Lasso y su ministro de trabajo Patricio Donoso, aprovechándose de las necesidades y la angustia de los ecuatorianos, lo que se proponen en realidad es contar con 5 millones de esclavos ganando salarios reducidos,  atemorizados porque podrán despedirlos sin mediar ningún derecho, en definitiva estarán a merced del capricho de los capitalistas.

En realidad, no quieren el progreso de los ecuatorianos. El gobierno y los grupos empresariales quienes quieren regresar hasta antes de 1938, donde los trabajadores no tenían derechos.
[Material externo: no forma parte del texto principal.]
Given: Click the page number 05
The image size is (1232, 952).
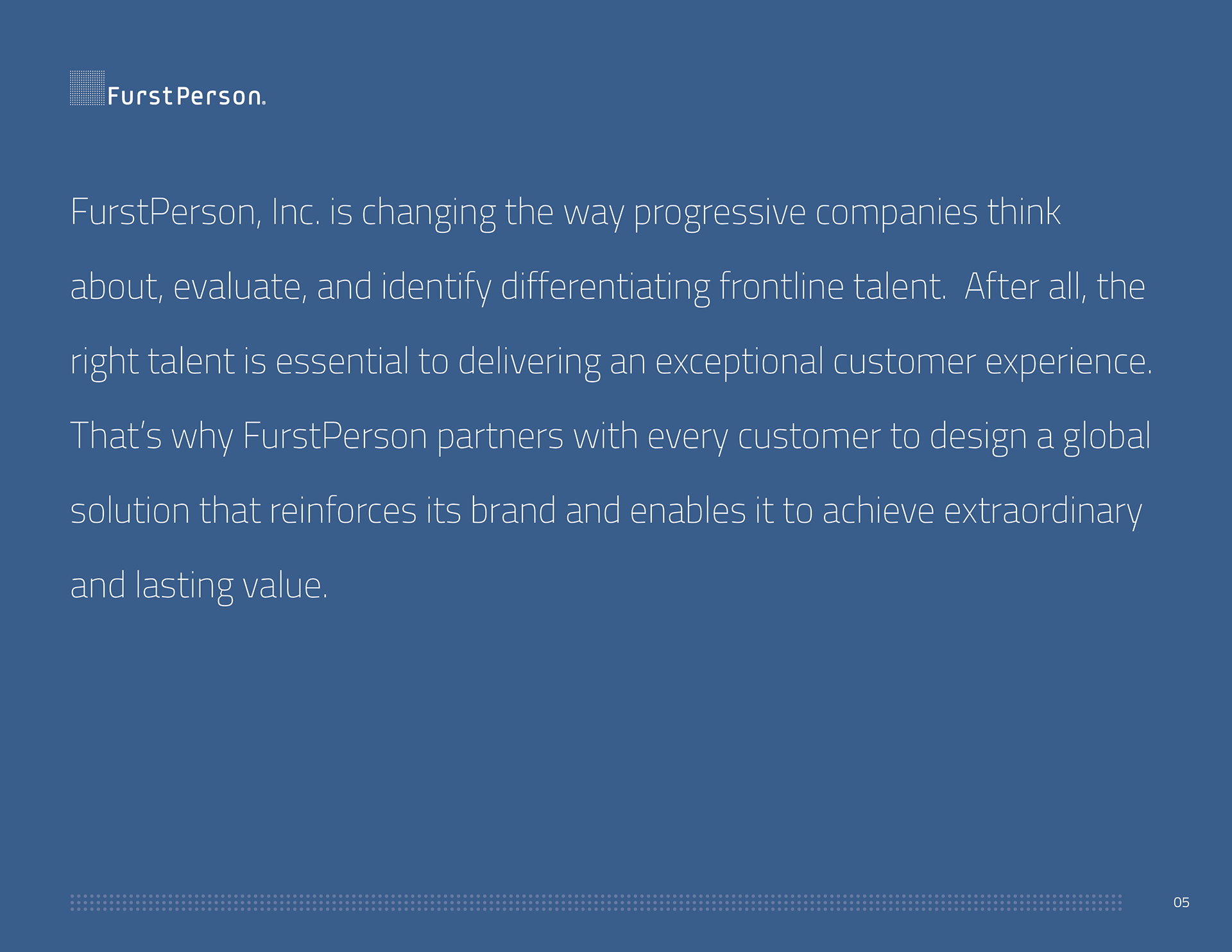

Desconociendo las conquistas de los trabajadores que se  levantaron para exigir se respete el derecho a la vida y se reconozca un salario justo, jornadas de trabajo de 8 horas, el descanso de sábados y domingos para recuperar su fuerza de trabajo, así como la seguridad social, libertad de organizarse, estabilidad laboral, derecho de jubilación  patronal, el pago de las horas extraordinarias y suplementarias que hoy pretenden eliminar de un plumazo.   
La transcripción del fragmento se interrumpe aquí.